# [Task to carry out]
Quote every line below word for word, omitting the pictures.

# [Data for the task]

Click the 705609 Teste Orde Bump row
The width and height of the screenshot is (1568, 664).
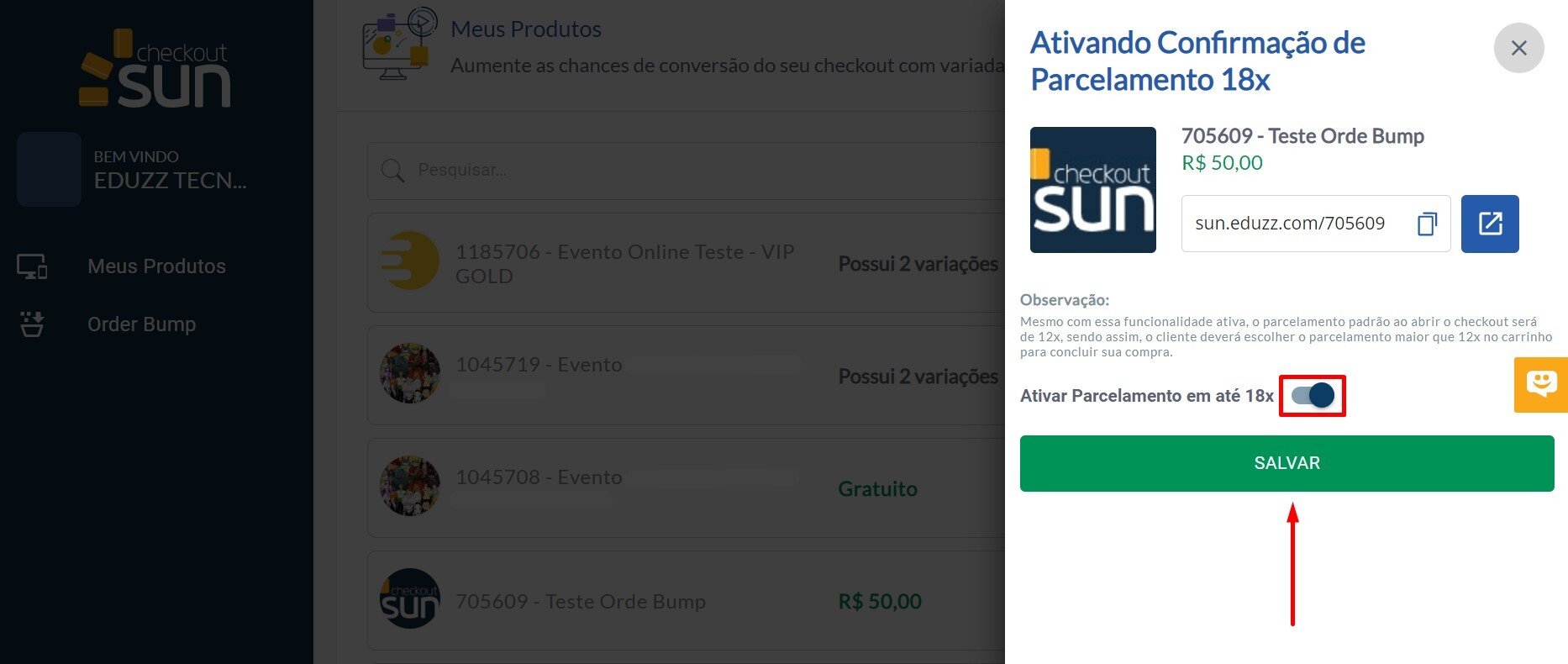click(580, 601)
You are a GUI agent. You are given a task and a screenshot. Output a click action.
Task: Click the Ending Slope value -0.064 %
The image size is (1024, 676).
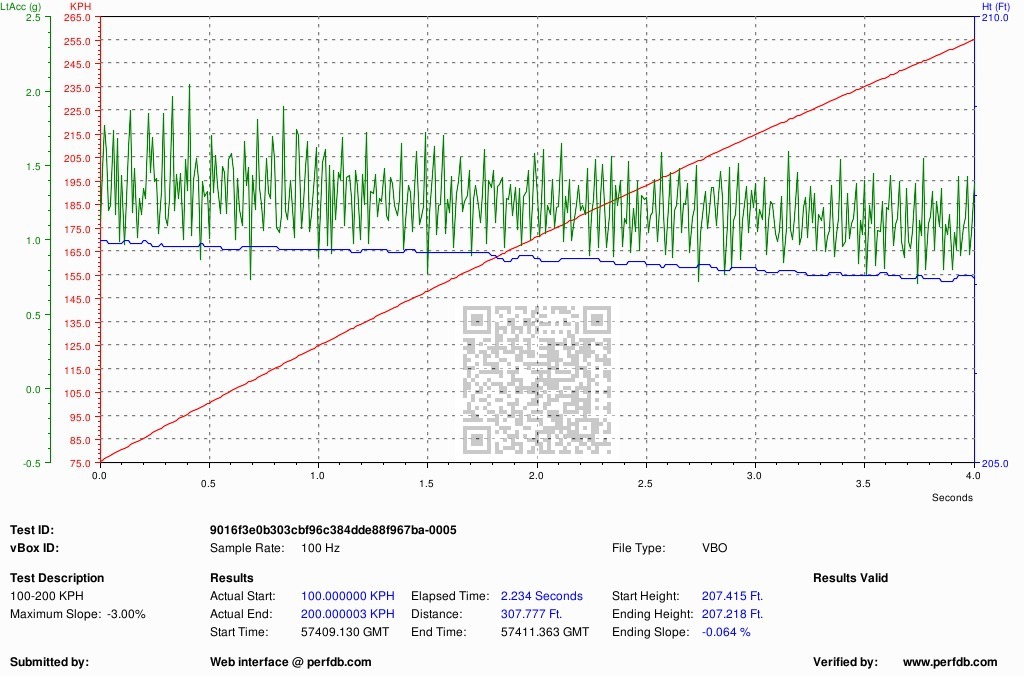click(725, 632)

# [Finished answer]
Click the 705609 Teste Orde Bump row
The width and height of the screenshot is (1568, 664).
click(580, 601)
You are a GUI agent. You are given a task and a screenshot. Output a click action.
Task: Click the Ending Slope value -0.064 %
The image size is (1024, 676).
click(725, 632)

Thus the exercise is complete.